By Amanda Amsel
New graffiti has popped up throughout Columbus, including in Prairie Township. These tags have been linked to a new gang that is made up of children.
The Franklin County Sheriff’s Office addressed this issue during their report to the township trustees earlier this month.
“I have seen at least a dozen separate tags, but I am sure there are more,” said Sgt. Charley Brown, community relations for the sheriff’s office. “We believe they are from a new hybrid gang made of up of middle and high school age kids that formed four to six weeks ago.”
This gang, according to Brown, is very small and established in certain areas. One of the dangers he also said, is that just like larger gangs they are trying to prove themselves.
When asked for the name of the new gang, the Sheriff’s office would not comment because they don’t want to give the group name recognition in the media.
A lot of times these smaller gangs break apart and the members transition into larger more established gangs, but sometimes they thrive.
“How any gang thrives is through selling drugs,” Brown said.
He said gangs can control 80 percent of drugs on the street in certain neighborhoods.
Columbus has a variety of gangs. There are an estimated 80 to 120 different gangs in Franklin County, Brown said.
“People have a misconception that just because this isn’t Los Angeles that we do not have gang issues, but we do,” Brown said. “We have gang related shootings and drugs being sold and some of these gangs are right here in Prairie Township.”
However, the sheriff’s office is not planning to let these gang members rule the streets. They are offering a variety of options to stop gangs from taking over local neighborhoods.

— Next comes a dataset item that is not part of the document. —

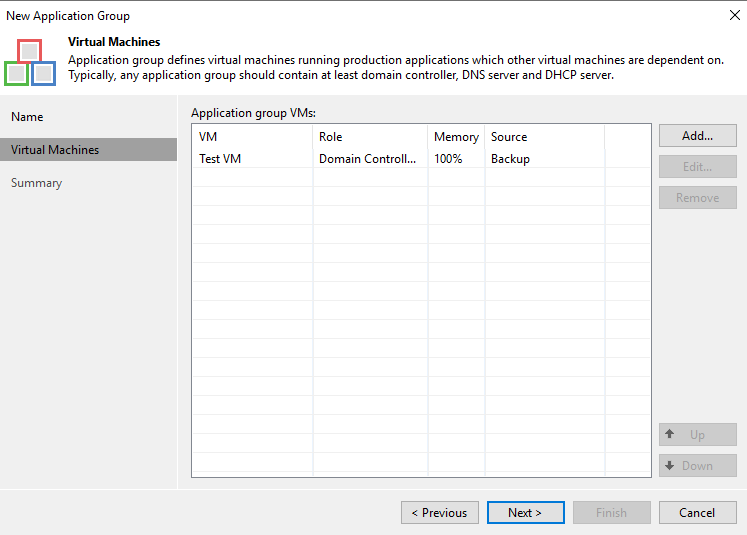Go back with Previous button
The image size is (747, 535).
point(440,513)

One of the things they are doing is a four-hour training that educates people on gang issues that plague Franklin County. People are trained in how to differentiate gang graffiti, what colors different gangs wear, what brands they like to wear, how the media influences them and how they market themselves to area youth.
“I have given over 50,000 presentations since 2005,” Brown said. “Some of the groups we have presented to include other police departments, school districts, prisons, foster care workers and parents.”
Officers also go to parent’s homes and talk one-on-one with kids who may be involved in gangs.
Brown said getting a child out of gang is complicated, but can be done.
“It depends on their mentality and if they are going to just stop or if they are trying to prove something,” he said. “Compared to traditional gangs, it is a little easier to get out, but it really depends on how far the child is willing to go.”